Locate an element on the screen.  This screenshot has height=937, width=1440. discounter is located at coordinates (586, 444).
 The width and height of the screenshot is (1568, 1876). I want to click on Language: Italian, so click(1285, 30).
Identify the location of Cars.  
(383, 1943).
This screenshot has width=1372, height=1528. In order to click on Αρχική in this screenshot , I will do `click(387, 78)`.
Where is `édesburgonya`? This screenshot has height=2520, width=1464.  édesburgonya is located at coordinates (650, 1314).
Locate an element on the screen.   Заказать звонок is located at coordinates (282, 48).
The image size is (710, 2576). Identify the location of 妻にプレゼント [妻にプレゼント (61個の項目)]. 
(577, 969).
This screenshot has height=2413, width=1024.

*BRIEF*. Quote the entire listing above verbatim, line for line, from first to last.

*CORRECT RESULT*.
Locate an element on the screen.  This screenshot has height=937, width=1440. discounter is located at coordinates (586, 444).
 The width and height of the screenshot is (1568, 1876). I want to click on Language: Italian, so click(1285, 30).
Identify the location of Cars.  
(383, 1943).
This screenshot has width=1372, height=1528. In order to click on Αρχική in this screenshot , I will do `click(387, 78)`.
Where is `édesburgonya`? This screenshot has height=2520, width=1464.  édesburgonya is located at coordinates (650, 1314).
Locate an element on the screen.   Заказать звонок is located at coordinates (282, 48).
The image size is (710, 2576). Identify the location of 妻にプレゼント [妻にプレゼント (61個の項目)]. 
(577, 969).
This screenshot has height=2413, width=1024.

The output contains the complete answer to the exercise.